>> START Record extracts
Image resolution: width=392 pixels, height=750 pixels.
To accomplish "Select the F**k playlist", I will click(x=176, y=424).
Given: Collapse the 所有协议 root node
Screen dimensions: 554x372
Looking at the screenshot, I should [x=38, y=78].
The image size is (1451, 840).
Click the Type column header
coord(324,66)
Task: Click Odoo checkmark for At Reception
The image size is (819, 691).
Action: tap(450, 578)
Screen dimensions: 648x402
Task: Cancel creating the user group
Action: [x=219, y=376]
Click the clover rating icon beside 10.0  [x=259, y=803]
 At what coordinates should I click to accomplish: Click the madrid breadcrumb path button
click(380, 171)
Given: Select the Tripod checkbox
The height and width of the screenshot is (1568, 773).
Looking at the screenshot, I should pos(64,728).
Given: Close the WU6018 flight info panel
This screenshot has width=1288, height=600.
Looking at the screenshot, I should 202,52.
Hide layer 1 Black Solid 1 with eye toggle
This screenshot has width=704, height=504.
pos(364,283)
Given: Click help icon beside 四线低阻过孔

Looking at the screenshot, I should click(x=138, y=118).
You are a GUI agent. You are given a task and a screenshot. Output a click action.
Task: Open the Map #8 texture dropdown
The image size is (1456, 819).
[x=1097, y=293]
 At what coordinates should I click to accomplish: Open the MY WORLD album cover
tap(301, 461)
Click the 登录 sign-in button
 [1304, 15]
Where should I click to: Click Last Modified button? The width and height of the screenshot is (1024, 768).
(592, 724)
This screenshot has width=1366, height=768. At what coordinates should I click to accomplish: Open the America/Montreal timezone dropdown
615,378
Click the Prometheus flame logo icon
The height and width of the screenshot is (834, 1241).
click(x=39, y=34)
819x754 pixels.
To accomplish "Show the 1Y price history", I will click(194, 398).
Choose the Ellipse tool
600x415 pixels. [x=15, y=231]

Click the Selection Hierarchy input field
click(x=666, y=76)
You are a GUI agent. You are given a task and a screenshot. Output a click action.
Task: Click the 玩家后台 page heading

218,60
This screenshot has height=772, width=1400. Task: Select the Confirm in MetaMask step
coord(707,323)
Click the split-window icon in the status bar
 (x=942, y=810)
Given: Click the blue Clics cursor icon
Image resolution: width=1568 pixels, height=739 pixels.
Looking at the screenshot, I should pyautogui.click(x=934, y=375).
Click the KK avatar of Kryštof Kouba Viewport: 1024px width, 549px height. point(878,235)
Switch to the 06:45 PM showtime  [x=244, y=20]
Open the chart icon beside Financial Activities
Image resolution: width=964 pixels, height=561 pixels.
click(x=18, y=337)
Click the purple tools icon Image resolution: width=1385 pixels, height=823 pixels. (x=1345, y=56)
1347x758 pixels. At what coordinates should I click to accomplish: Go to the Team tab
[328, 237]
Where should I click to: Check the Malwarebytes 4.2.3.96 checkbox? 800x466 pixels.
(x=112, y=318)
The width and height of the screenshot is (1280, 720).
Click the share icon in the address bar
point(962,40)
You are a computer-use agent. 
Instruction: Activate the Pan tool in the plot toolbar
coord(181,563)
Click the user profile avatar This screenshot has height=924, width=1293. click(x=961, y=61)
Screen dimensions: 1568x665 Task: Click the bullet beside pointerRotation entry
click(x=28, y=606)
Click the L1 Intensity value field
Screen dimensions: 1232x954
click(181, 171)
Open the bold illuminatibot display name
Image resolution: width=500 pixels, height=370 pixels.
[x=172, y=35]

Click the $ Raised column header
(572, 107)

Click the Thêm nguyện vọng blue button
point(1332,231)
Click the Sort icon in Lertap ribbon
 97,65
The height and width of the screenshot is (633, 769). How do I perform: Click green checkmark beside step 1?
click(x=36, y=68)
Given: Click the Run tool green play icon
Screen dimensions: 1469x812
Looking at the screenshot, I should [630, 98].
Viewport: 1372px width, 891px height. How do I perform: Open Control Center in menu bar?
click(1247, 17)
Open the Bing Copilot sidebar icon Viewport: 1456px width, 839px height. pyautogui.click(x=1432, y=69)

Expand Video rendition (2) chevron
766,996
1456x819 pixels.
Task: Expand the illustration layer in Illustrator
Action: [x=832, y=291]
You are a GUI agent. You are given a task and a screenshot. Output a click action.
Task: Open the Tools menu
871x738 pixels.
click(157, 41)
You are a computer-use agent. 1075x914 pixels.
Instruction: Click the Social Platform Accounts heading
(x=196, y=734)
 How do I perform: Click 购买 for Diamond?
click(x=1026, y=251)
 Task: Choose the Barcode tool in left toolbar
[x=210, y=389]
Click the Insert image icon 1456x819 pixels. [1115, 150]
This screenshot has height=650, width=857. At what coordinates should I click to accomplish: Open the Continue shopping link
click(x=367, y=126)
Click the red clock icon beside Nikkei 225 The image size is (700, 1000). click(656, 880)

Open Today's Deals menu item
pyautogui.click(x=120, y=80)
>> END Record extracts
[Goal of the exercise]: Reproduce these lines, replacing "GUI agent" with "screen assistant" everywhere it occurs and leaving everything else unchanged.

[Result]:
Image resolution: width=392 pixels, height=750 pixels.
To accomplish "Select the F**k playlist", I will click(x=176, y=424).
Given: Collapse the 所有协议 root node
Screen dimensions: 554x372
Looking at the screenshot, I should [x=38, y=78].
The image size is (1451, 840).
Click the Type column header
coord(324,66)
Task: Click Odoo checkmark for At Reception
The image size is (819, 691).
Action: tap(450, 578)
Screen dimensions: 648x402
Task: Cancel creating the user group
Action: [x=219, y=376]
Click the clover rating icon beside 10.0  [x=259, y=803]
 At what coordinates should I click to accomplish: Click the madrid breadcrumb path button
click(380, 171)
Given: Select the Tripod checkbox
The height and width of the screenshot is (1568, 773).
Looking at the screenshot, I should pos(64,728).
Given: Close the WU6018 flight info panel
This screenshot has width=1288, height=600.
Looking at the screenshot, I should 202,52.
Hide layer 1 Black Solid 1 with eye toggle
This screenshot has width=704, height=504.
pos(364,283)
Given: Click help icon beside 四线低阻过孔

Looking at the screenshot, I should click(x=138, y=118).
You are a screen assistant. You are given a task and a screenshot. Output a click action.
Task: Open the Map #8 texture dropdown
The image size is (1456, 819).
[x=1097, y=293]
 At what coordinates should I click to accomplish: Open the MY WORLD album cover
tap(301, 461)
Click the 登录 sign-in button
 [1304, 15]
Where should I click to: Click Last Modified button? The width and height of the screenshot is (1024, 768).
(592, 724)
This screenshot has width=1366, height=768. At what coordinates should I click to accomplish: Open the America/Montreal timezone dropdown
615,378
Click the Prometheus flame logo icon
The height and width of the screenshot is (834, 1241).
click(x=39, y=34)
819x754 pixels.
To accomplish "Show the 1Y price history", I will click(194, 398).
Choose the Ellipse tool
600x415 pixels. [x=15, y=231]

Click the Selection Hierarchy input field
click(x=666, y=76)
You are a screen assistant. You are given a task and a screenshot. Output a click action.
Task: Click the 玩家后台 page heading

218,60
This screenshot has height=772, width=1400. Task: Select the Confirm in MetaMask step
coord(707,323)
Click the split-window icon in the status bar
 (x=942, y=810)
Given: Click the blue Clics cursor icon
Image resolution: width=1568 pixels, height=739 pixels.
Looking at the screenshot, I should pyautogui.click(x=934, y=375).
Click the KK avatar of Kryštof Kouba Viewport: 1024px width, 549px height. point(878,235)
Switch to the 06:45 PM showtime  [x=244, y=20]
Open the chart icon beside Financial Activities
Image resolution: width=964 pixels, height=561 pixels.
click(x=18, y=337)
Click the purple tools icon Image resolution: width=1385 pixels, height=823 pixels. (x=1345, y=56)
1347x758 pixels. At what coordinates should I click to accomplish: Go to the Team tab
[328, 237]
Where should I click to: Check the Malwarebytes 4.2.3.96 checkbox? 800x466 pixels.
(x=112, y=318)
The width and height of the screenshot is (1280, 720).
Click the share icon in the address bar
point(962,40)
You are a computer-use agent. 
Instruction: Activate the Pan tool in the plot toolbar
coord(181,563)
Click the user profile avatar This screenshot has height=924, width=1293. click(x=961, y=61)
Screen dimensions: 1568x665 Task: Click the bullet beside pointerRotation entry
click(x=28, y=606)
Click the L1 Intensity value field
Screen dimensions: 1232x954
click(181, 171)
Open the bold illuminatibot display name
Image resolution: width=500 pixels, height=370 pixels.
[x=172, y=35]

Click the $ Raised column header
(572, 107)

Click the Thêm nguyện vọng blue button
point(1332,231)
Click the Sort icon in Lertap ribbon
 97,65
The height and width of the screenshot is (633, 769). How do I perform: Click green checkmark beside step 1?
click(x=36, y=68)
Given: Click the Run tool green play icon
Screen dimensions: 1469x812
Looking at the screenshot, I should [630, 98].
Viewport: 1372px width, 891px height. How do I perform: Open Control Center in menu bar?
click(1247, 17)
Open the Bing Copilot sidebar icon Viewport: 1456px width, 839px height. pyautogui.click(x=1432, y=69)

Expand Video rendition (2) chevron
766,996
1456x819 pixels.
Task: Expand the illustration layer in Illustrator
Action: [x=832, y=291]
You are a screen assistant. You are given a task and a screenshot. Output a click action.
Task: Open the Tools menu
871x738 pixels.
click(157, 41)
You are a computer-use agent. 1075x914 pixels.
Instruction: Click the Social Platform Accounts heading
(x=196, y=734)
 How do I perform: Click 购买 for Diamond?
click(x=1026, y=251)
 Task: Choose the Barcode tool in left toolbar
[x=210, y=389]
Click the Insert image icon 1456x819 pixels. [1115, 150]
This screenshot has height=650, width=857. At what coordinates should I click to accomplish: Open the Continue shopping link
click(x=367, y=126)
Click the red clock icon beside Nikkei 225 The image size is (700, 1000). click(656, 880)

Open Today's Deals menu item
pyautogui.click(x=120, y=80)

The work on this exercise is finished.